My biggest request is prayer regarding sleep. If I could find some happy medium with sleep, I truly believe the steroids would become a non-issue. I believe that my physical symptoms would probably be more manageable as well. I did ask about the possibilty of some sleep aid coupled with the steroid, but Dr. Wheeler says that is not a good idea. I need pray and am open to all suggestions.

Secondly, I ask you all to pray for guidance regarding my next step and finding the doctor who will ultimately be my surgeon. I trust Dr. Wheeler and have no hesitation with any recommendation he makes. If I have to choose between two of the best and one is in Chicago, the other in Arkansas. The choice will be easy. But I feel like there is a third choice on the table and that leaves me deciding between two surgeons who are both in the Chicago area. I would love it if there was some clear sense/guidance in this matter!

Sorry to make you all wait for more of the same "we still dont' have anything concrete" news.

4 Comments:

At 10:59 AM, Anonymous Anonymous said...

Get off the guilt-trip horse! Do you really think we get angry with you because you don't instantly update us??

Relax, and know we ARE praying for you.
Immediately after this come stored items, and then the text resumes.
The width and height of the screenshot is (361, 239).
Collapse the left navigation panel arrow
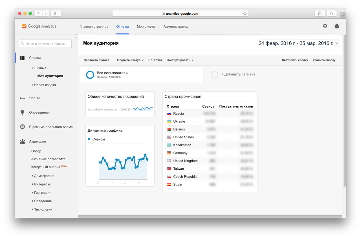[x=76, y=38]
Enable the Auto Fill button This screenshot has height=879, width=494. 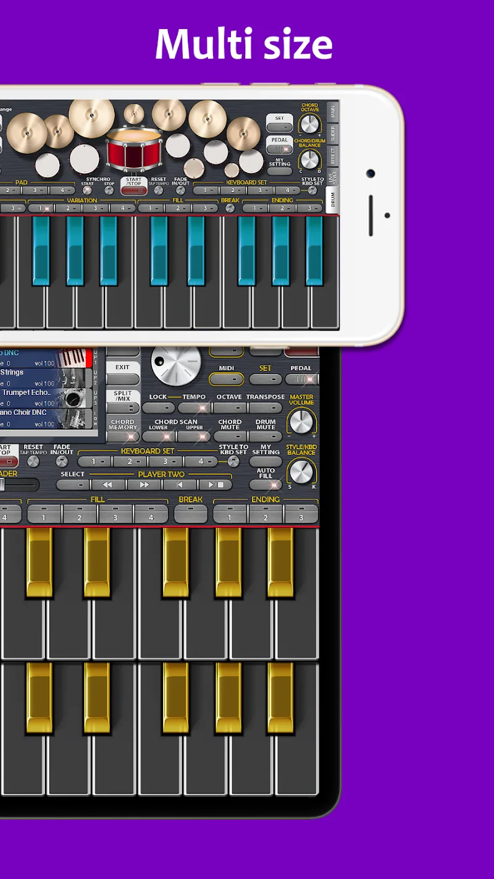pos(266,485)
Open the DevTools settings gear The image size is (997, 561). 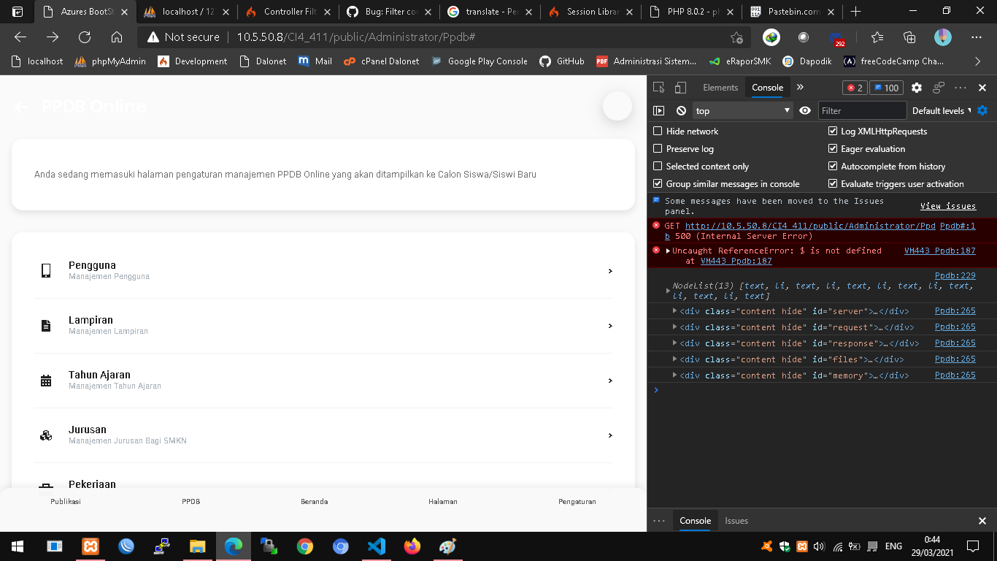click(x=917, y=88)
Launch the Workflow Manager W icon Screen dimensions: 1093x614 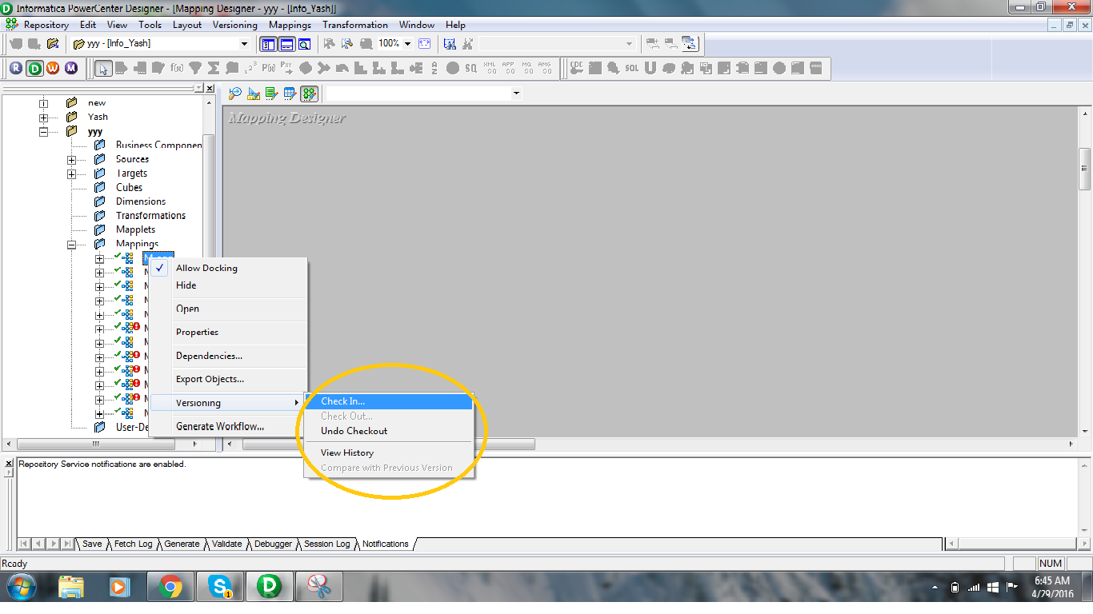tap(53, 68)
We are here to help you--not to add another dreaded task to your life. You'll let us in when it is best for you.

Shawn

 
At 11:24 AM, Anonymous Anonymous said...

Hey Ashli!
Have you asked your doctor if you could take any herbal supplements that would help you sleep? I know that chammomile is supposed to help, but I don't know if it would be strong enough. Well, we'll be praying for you. Please let me know if you would like to get together sometime. We're all sick right now, but maybe over Christmas break. I miss you!!! Love ya,
Danna

 
At 4:24 AM, Anonymous Anonymous said...

I really think that you are reverting back to your childhood. You are the child who required to be constantly wound up in the baby swing to keep you from fussiness. You are the child who would only sleep when the car was in motion. You are the child who would get so overly tired and exhausted and would refuse to go to sleep or nap and had to be convinced to lie down with me just for a "few minutes". You are the child who was found riding "Hi Ho Silver" in the middle of the night rocking him back and forth, but sound asleep. Need I say more?

 
At 8:33 AM, Anonymous Anonymous said...

Ashli - I hadn't checked your blog in a week or so and then I came back to all this news. It was a lot to read all at once - which makes me think that I can't even fathom what you're going through right now. I think not knowing is the worst part of the whole thing. I'm praying for wisdom for everyone involved and for peace in your body DESPITE those damn steroids. :) Love you.